We have the added axiom of inverses: $\forall a \in \mathcal{A}, \exists a^{-1}$ s.t. $ a + a^{-1} = 0$

We have the added axiom of closure: $\forall a,b \in \mathcal{A}, \exists c \in \mathcal{A}$ s.t. $a + b = c$.

By closure, $\forall p,a \in \mathcal{A} \exists b \in \mathcal{A} $ s.t. $ p + a =b$

Then $p = b + a^{-1}$ and by inverses $a^{-1} \in \mathcal{A}$

Then $|F_p| = \mathbb{Z}$

and so $ F_p \neq \{(0, p) \} \forall p $

We want to now do a proof that natural numbers with multiplication contains primes.

$\mathcal{A} = (\mathbb{N}, \times, 1)$

This has all the base axioms we need. We want to use the property that this is actually a commutitave monoid on countably many generators. The proof is trivial because the generators are the primes and we just say that generators must have $F_p = \{ (1, p) \}$.

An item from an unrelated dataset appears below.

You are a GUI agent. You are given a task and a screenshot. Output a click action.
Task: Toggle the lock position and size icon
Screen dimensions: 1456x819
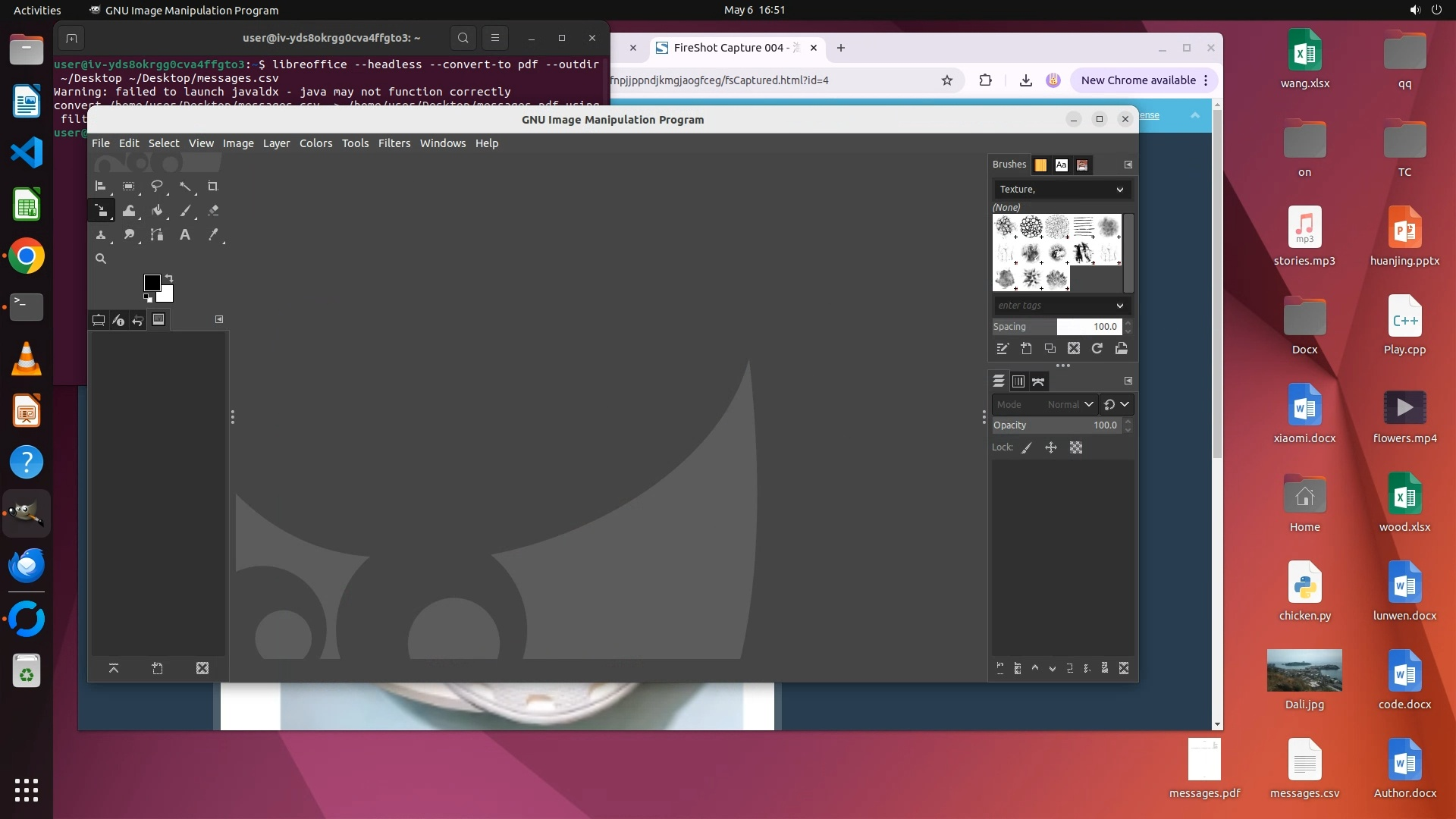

My question is, what is wrong with my definition of prime element? If it is acceptable, can we use this as a basis to describe which algebraic structures will have "prime elements" according the definition?

Answer 1

A few technical nits:

• It's misleading to use the symbol $0$ for the identity element of an operation called $\cdot$. It would be better to call the identity $1$ or $e$. The $0$ symbol should be reserved for an absorbing element.
• Putting a subscript on the identity element $1$ but not on the binary operator $\cdot$ is somewhat inconsistent. It's a sign that you should consider abandoning subscripts entirely, trusting the reader to use the context to understand what the identity element is for. Doing so will save you from various mistakes above: writing $0_s$ versus $0_S$ versus $0_p$ which are supposed to be the same.
• The core definition of primality contains a mistake: the cartesian product $S\times S$ contains ordered pairs, not unordered pairs, so the elements $(1,p)$ and $(p,1)$ are different. You use the singleton set $\{(1,p)\}$ where you probably want the set $\{(1,p), (p,1)\}$, which has two elements if $p\neq 1$.
• The order of quantification in the usage of $F_p$ is also a bit muddled. Instead of saying:

Given $p \in \mathcal{A}$ and $F_p \subset S \times S$ s.t. for $\forall (f1, f2) \in F_p, f1 \cdot f2 = p$, then we call $p$ a prime element iff $F_p = \{(0_p, p) \}$.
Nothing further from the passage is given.